Исчезновение | страница 43
- Где фонарик?
- Сережки не было дома... Сегодня я обязательно...
- Ты просто экспроприируй, и все. Не для себя ведь, а для общества. Для ОИППХа. Тут нет ничего дурного. Все революционеры делали экспроприации.
Горик еще никогда в жизни ничего не экспроприировал. Только, может быть, три или четыре раза, марки. Но ведь все филателисты занимаются такой простодушной экспроприацией. Горика учил сам Сережка, два года назад отдавший Горику свою коллекцию: незаметно облизать языком ладонь (это удобно сделать, если сидеть пригорюнившись) и потом опустить руку на рассыпанную по столу груду марок, показывая на какую-нибудь пальцем: "Вот эту меняешь?" После чего спокойно убирать руку и засовывать ее в карман: к влажной ладони обязательно прилипнут одна, две, а то и три марки. Этот приемчик можно повторить за один сеанс обмена несколько раз, постепенно набивая карман чужими марками. Помнится, у Мерзилы Горик однажды унес таким способом четырнадцать марок. Правда, попалась одна дрянь.
Но марки дело одно, а фонарик, например,- совсем другое. Взять его без спроса, казалось Горику, немыслимо. Он мучился, придумывая, что бы наврать. Наконец придумал: пусть попросит Женька. Ей Сережка даст, ничего не заподозрив. Женька согласилась, потребовав за услугу металлический карандаш.
Вечером долго сидели в столовой после ужина. Взрослые говорили о всякой всячине, о войне, политике, древних хеттах, врагах народа, о полярном лагере Шмидта, о Карле Радеке, который еще недавно жил в этом же подъезде, и Горик иногда видел его, рыженького, на лестнице, о писателе Фейхтвангере, о том, что пала Малага и что осадой руководил германский морской штаб с крейсера "Адмирал Шпеер", и, как всегда, отец спорил с бабушкой, а Сережка спорил со всеми. Кто бы что бы ни говорил, Сережка сейчас же доказывал обратное. Недаром мама говорит, что Сережка "противно спорит". Если бабушка замечала, что статья какого-то грузина в "Известиях" о том, что грузины произошли от древних хеттов, очень интересна, Сережка утверждал, что эта статья - бред. Если отец говорил, что падение Малаги еще ничего не решает, Сережка заявлял, что падение Малаги решает все, ибо Мадрид теперь в два счета будет отрезан от мира. Когда мама сказала, что Лион Фейхтвангер умнейший писатель, Сережка, лишь бы поспорить, сказал: "Прости меня, но, по-моему, он идиот".

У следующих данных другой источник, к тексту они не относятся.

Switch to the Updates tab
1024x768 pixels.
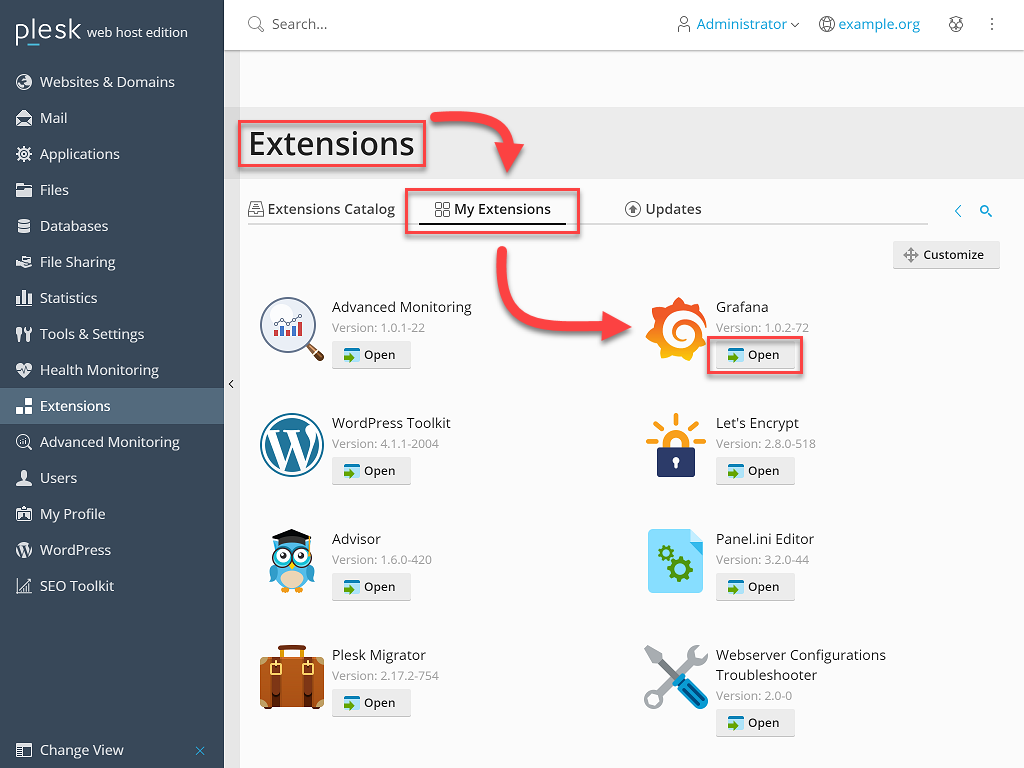[x=663, y=209]
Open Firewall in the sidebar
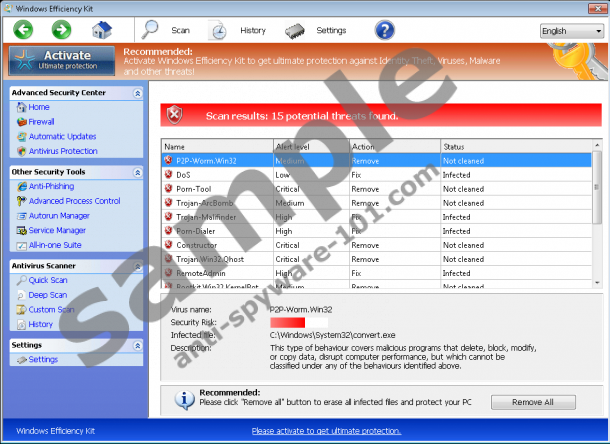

Бабушка наконец не выдержала и сказала, что он пока еще не академик, не профессор, а лишь только студент третьего курса. И к тому же не с блестящими отметками. Сережка, конечно, надулся и замолчал. Сам он любил делать другим замечания и ехидничать, но тронуть его - боже упаси. Они с отцом пили лимонную настойку, и Сережка был уже красный, говорил чересчур громко, а отец, сняв очки, улыбался как-то посторонне. Отец пошутил насчет того, что Сережка не академик, не профессор, но зато жених, а это кое-что значит. И тут Сережка окончательно обиделся и сказал, что его личные дела никого не касаются.